Ted Cruz Slams Boot on Table While Questioning FBI Director U.S. Sen. Ted Cruz (R-TX) (L) speaks as Mike Lee (R-UT) (R) listens during a hearing before Senate Judiciary Committee at Hart Senate Office Building on Capitol Hill August 4, 2022 in Washington, DC. (Alex Wong/Getty)
By Charlie McCarthy | Thursday, 04 August 2022 02:43 PM EDT
Sen. Ted Cruz, R-Texas, slammed his cowboy boot on the table Thursday while questioning FBI Director Christopher Wray.
Wray was appearing before the Senate Judiciary Committee on a session focused on FBI oversight.
Soon after beginning his allotted time, Cruz cited a leaked FBI document on domestic terrorist symbols indicative of "militia violent extremism."
Included in the document was the Gonzales Battle Flag, from one of the first battles of the Texas Revolution in 1835 between Texas and Mexico. Also known as the "Come and Take It" flag, the Gonzales flag features a cannon with a star above and the aforementioned wording.

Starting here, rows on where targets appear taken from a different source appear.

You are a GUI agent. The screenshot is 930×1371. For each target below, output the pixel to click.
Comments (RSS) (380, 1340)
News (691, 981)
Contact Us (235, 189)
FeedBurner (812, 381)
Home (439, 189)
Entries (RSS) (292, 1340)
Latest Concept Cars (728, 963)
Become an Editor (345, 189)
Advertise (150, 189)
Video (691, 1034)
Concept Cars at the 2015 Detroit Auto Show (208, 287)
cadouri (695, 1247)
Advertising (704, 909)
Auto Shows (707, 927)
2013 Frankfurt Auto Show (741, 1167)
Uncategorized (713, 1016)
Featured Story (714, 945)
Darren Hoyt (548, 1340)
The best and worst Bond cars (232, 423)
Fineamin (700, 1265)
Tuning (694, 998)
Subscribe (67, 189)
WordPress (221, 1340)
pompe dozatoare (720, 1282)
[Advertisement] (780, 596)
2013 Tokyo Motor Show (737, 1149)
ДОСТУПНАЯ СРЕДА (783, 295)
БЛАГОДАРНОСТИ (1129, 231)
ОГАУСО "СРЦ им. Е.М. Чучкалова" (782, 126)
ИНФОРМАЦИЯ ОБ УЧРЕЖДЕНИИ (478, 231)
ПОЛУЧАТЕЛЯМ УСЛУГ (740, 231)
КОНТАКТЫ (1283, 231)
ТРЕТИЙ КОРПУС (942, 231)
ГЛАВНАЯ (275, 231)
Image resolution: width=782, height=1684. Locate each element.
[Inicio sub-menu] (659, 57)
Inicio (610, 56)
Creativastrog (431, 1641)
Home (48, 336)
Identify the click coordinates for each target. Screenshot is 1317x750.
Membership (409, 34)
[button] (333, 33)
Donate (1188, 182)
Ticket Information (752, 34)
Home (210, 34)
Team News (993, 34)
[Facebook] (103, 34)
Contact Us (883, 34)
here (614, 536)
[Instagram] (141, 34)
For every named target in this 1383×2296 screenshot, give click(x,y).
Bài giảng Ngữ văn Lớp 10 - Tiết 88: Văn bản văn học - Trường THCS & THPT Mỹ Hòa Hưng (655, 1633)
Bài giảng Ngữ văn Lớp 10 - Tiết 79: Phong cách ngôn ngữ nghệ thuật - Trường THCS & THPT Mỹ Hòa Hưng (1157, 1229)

"I was particularly struck is the Gonzales Battle Flag – Come and take it – as indicative of being a violent extremist militia," Cruz said during his questioning of Wray.
"Well, I will self report right now [slams boot] that every day in the Senate, I wear my boots that have the Gonzales battle flag on the back of them.
"Director Ray, what are y'all doing? This makes no sense. Do you agree with this FBI guidance? That the Betsy Ross flag, and the Gadsden flag [from the American Revolution] and the Gonzales Battle Flag or signs of militia violent extremism."
Wray responded that he was "not familiar" with the oversized copy of the alleged leaked document behind the senator, and was "not in the practice of trying to comment on documents that I haven't recognized."
"But I will tell you that when we put out intelligence products, including ones that reference symbols, which we do across a wide variety of contexts, we usually make great pains … take great pains to put caveats and warnings in the document that make clear that a symbol alone is not considered evidence of violent extremism," Wray said.
Cruz told Ray that groups such as Antifa and Black Lives Matter were not included on the list, and "there’s a pattern of this."
The senator began his time by telling Wray that he was "deeply concerned that the FBI and the Department of Justice have become thoroughly politicized."
"I think this is a problem that began during the Obama administration," Cruz said, "I think it metastasized with career officials during the Trump administration, and I think it continues and is even worse today under the Biden administration.
"I don’t believe you, personally, reflect that politicization but I think you’ve been unwilling to root it out."